TASK BRIEF -
"Click the Donald J. Trump display name" appears in one line of the records below. Output that line and each one after it, exactly, through the last line.

Collected data -
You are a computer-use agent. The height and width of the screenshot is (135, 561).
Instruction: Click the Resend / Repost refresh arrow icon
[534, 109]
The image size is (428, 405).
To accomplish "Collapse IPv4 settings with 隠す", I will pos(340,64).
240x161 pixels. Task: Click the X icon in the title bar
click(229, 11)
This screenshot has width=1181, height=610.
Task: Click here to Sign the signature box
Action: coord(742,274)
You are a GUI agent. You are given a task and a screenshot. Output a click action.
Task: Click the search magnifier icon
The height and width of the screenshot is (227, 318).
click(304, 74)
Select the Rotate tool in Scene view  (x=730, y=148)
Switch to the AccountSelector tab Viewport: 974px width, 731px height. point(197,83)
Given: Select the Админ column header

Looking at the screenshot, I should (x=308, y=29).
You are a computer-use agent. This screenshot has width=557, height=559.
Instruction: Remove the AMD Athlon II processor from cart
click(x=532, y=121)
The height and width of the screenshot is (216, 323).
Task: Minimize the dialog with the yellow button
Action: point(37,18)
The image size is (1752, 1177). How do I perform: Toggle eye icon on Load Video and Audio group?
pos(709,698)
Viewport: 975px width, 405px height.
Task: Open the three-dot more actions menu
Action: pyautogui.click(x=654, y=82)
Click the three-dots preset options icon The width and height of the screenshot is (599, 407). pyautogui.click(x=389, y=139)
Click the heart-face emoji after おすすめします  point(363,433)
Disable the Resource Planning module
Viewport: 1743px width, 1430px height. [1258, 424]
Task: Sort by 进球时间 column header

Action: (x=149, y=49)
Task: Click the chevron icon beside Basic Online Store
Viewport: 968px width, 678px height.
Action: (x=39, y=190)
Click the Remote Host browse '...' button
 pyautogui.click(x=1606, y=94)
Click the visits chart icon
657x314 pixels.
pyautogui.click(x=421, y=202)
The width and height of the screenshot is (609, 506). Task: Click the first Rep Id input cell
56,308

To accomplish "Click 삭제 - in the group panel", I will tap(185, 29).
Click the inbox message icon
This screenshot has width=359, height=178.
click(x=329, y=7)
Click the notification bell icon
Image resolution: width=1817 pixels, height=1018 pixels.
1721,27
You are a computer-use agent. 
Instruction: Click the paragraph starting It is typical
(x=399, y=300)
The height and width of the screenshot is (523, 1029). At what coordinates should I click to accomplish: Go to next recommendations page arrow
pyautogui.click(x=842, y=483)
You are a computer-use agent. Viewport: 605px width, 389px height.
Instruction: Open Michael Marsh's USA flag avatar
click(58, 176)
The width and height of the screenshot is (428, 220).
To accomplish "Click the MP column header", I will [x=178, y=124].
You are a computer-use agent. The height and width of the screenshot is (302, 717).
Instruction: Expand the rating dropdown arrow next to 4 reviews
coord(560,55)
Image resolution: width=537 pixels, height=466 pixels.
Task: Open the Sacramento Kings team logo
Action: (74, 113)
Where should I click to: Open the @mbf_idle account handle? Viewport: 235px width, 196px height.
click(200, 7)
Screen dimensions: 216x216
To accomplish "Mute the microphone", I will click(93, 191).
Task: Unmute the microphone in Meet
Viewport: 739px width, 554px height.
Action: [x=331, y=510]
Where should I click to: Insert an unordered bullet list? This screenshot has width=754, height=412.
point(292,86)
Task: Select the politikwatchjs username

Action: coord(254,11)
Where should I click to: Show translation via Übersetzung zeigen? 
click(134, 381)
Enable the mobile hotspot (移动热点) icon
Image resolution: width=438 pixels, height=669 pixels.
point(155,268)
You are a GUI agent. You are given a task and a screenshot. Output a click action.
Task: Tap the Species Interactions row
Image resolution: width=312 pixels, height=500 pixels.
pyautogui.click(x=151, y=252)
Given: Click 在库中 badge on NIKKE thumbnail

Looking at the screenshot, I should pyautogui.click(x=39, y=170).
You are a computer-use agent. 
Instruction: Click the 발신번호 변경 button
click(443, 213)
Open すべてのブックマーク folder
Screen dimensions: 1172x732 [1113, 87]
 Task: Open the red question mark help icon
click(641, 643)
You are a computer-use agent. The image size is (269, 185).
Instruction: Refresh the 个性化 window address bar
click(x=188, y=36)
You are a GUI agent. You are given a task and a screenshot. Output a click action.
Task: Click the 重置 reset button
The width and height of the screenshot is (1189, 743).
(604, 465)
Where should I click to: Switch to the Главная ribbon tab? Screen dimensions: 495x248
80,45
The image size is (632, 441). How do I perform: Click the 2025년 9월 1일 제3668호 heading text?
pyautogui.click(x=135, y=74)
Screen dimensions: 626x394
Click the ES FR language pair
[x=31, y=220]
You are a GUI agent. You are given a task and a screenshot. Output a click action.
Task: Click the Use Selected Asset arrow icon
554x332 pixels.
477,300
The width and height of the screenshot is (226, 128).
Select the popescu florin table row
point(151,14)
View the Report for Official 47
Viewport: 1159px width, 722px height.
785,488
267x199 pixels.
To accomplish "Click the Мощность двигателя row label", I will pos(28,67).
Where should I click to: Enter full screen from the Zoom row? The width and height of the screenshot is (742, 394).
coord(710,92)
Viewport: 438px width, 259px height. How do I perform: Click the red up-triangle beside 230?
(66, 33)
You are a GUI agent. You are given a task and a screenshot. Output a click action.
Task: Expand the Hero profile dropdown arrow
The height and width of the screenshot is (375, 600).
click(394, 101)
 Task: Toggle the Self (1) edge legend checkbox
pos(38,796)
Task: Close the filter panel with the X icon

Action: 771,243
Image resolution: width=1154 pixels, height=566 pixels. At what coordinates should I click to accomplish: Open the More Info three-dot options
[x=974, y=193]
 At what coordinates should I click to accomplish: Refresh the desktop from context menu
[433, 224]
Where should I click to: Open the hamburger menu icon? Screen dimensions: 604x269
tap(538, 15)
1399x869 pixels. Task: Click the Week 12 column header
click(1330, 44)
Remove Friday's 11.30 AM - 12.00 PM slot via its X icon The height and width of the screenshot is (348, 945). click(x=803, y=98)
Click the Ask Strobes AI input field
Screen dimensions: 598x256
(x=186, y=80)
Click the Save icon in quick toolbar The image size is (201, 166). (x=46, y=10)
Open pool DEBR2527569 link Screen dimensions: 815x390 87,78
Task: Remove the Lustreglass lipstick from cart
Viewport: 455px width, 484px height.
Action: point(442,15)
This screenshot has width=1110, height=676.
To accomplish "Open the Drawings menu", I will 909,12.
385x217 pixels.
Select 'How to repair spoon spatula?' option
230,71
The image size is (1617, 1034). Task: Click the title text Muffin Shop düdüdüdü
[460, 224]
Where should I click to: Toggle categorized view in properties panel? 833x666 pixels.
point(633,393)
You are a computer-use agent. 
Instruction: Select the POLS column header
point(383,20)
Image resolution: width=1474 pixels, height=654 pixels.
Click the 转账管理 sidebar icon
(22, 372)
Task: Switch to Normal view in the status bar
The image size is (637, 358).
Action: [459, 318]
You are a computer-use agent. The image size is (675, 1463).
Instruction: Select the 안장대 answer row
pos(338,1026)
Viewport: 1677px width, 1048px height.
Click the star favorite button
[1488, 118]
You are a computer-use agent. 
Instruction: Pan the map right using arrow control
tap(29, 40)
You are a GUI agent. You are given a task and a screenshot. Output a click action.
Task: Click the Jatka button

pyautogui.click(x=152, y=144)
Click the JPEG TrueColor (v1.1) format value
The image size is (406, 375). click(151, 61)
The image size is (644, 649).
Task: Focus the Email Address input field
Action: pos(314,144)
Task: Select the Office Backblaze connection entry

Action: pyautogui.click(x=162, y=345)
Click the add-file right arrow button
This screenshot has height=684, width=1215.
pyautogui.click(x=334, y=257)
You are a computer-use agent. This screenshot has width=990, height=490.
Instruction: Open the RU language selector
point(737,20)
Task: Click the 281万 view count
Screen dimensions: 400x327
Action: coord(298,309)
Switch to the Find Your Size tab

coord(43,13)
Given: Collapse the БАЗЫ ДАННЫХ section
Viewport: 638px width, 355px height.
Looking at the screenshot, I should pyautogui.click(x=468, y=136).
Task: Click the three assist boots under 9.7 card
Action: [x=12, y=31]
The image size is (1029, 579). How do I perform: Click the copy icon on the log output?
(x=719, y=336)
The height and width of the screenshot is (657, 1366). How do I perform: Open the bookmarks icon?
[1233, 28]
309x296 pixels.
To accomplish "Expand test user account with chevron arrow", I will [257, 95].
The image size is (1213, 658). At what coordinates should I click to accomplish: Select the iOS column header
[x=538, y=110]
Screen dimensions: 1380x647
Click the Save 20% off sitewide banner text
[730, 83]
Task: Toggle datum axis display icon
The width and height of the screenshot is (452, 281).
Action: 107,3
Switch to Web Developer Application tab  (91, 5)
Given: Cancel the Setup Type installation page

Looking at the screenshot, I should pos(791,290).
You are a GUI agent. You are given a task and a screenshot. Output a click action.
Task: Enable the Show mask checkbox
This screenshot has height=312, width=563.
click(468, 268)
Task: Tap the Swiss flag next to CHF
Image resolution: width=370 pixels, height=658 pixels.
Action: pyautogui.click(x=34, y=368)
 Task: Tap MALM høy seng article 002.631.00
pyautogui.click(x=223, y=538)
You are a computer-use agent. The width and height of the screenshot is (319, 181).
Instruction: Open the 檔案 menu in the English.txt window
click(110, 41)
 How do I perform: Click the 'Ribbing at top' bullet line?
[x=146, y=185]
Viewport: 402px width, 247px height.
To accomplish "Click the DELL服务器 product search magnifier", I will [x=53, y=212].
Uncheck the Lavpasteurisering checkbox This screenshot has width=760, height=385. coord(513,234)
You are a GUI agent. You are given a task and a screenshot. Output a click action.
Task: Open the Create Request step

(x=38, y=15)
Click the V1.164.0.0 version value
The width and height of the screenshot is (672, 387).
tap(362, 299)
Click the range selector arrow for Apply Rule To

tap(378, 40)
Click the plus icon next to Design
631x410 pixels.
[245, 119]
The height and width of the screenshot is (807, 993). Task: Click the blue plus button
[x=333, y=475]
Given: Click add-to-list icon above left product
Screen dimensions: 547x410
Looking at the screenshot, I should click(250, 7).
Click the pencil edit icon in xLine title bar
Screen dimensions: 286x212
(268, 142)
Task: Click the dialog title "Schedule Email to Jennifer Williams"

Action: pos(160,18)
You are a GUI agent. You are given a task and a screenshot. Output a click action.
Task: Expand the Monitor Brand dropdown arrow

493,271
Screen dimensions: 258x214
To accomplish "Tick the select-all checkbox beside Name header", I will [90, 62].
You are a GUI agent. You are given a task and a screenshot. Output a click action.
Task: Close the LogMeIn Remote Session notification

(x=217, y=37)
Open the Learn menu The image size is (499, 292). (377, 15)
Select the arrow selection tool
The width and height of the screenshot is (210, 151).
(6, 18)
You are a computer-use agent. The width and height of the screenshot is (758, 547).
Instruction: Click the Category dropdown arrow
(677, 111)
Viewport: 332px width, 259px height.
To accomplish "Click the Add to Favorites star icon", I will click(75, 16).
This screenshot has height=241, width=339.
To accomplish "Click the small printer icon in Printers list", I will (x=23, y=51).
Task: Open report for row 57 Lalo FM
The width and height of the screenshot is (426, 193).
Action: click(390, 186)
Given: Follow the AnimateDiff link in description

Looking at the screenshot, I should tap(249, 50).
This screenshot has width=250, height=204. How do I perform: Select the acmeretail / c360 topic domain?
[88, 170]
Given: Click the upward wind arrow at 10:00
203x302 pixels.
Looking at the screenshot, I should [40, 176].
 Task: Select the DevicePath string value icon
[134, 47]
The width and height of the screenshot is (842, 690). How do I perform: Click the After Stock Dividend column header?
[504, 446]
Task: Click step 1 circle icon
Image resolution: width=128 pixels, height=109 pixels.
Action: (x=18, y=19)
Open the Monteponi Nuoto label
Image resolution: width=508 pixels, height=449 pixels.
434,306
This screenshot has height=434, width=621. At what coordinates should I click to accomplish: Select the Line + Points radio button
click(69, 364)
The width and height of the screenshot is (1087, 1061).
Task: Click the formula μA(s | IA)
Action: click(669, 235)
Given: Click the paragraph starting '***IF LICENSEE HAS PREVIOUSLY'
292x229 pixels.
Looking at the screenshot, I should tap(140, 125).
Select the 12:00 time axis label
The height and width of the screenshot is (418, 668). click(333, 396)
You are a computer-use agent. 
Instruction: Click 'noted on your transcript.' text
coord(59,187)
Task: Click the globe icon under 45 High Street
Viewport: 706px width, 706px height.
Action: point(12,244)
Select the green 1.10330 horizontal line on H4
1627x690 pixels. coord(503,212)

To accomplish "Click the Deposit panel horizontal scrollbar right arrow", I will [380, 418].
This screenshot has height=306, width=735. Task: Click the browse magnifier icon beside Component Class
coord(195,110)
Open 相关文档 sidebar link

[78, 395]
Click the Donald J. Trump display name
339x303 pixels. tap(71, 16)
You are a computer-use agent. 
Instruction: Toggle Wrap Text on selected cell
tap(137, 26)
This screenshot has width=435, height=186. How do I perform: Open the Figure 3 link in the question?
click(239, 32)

REPLY TO THE EXERCISE -
Click the Donald J. Trump display name
339x303 pixels. tap(71, 16)
You are a computer-use agent. 
Instruction: Toggle Wrap Text on selected cell
tap(137, 26)
This screenshot has width=435, height=186. How do I perform: Open the Figure 3 link in the question?
click(239, 32)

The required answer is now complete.